Writing in the New York Times, David Pogue notes that Apple's Macintosh computers are enjoying new popularity and he asks his readers why now? The comments, especially from those who recently switched to a Mac from a Windows PC, are revealing. It might be tempting to dismiss the discussion as fanboy/girl-ism, but there seems to be more than anecdotal evidence for Apple's changing fortunes. More and more people, it seems, plan to purchase Macs as their next computers. Apple's latest operating system, MacOS X 10.5 Leopard, has been getting considerably more positive reviews than Vista.

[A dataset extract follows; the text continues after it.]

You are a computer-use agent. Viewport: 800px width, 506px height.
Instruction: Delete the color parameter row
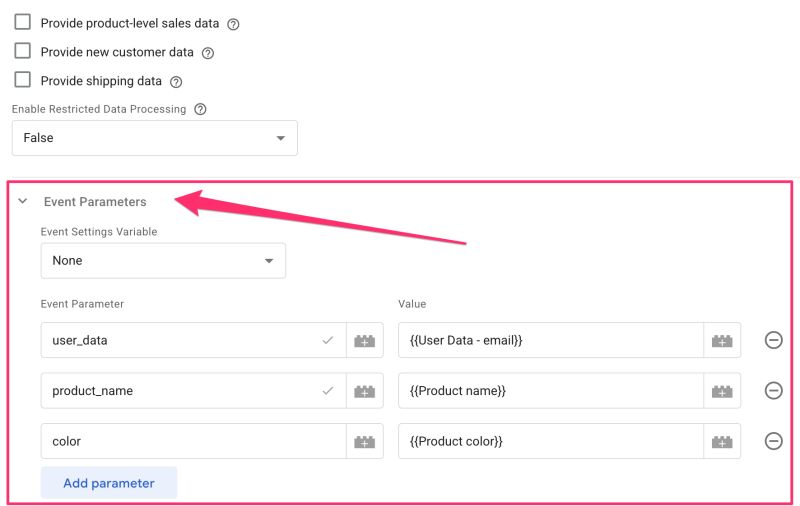[x=773, y=441]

There are many good reasons to consider a Mac as your next computer. Here's an excellent one: there is much less malware that affects Macs, compared with Windows. Exhibit A: SilentBanker, a trojan horse that invisibly monitors your online banking transactions, and then proceeds to rifle through your accounts. You can get your PC compromised by visiting an infected website (and these include legitimate sites you might normally visit, not only obviously dodgy ones). Thus far, SilentBanker affects only Windows systems, including Vista. Uh-oh, indeed.

New Year's Resolutions

I will try to write better. I will try to provide more potentially useful information. I will do more analysis before writing off-the-cuff. I will try not to neglect this blog even if no one is reading it — and if someone is actually reading it, why? It's not as though I'm saying anything that hasn't already been said in so many ways, and said better.

I promised myself that I wouldn't write my thoughts down unless I really wanted to leave behind something of myself that I wanted people to remember me by, and for a time I ended up posting to Usenet (those of you who've been on the internet since before the web was even invented, you can find some of my old posts by searching Google Groups).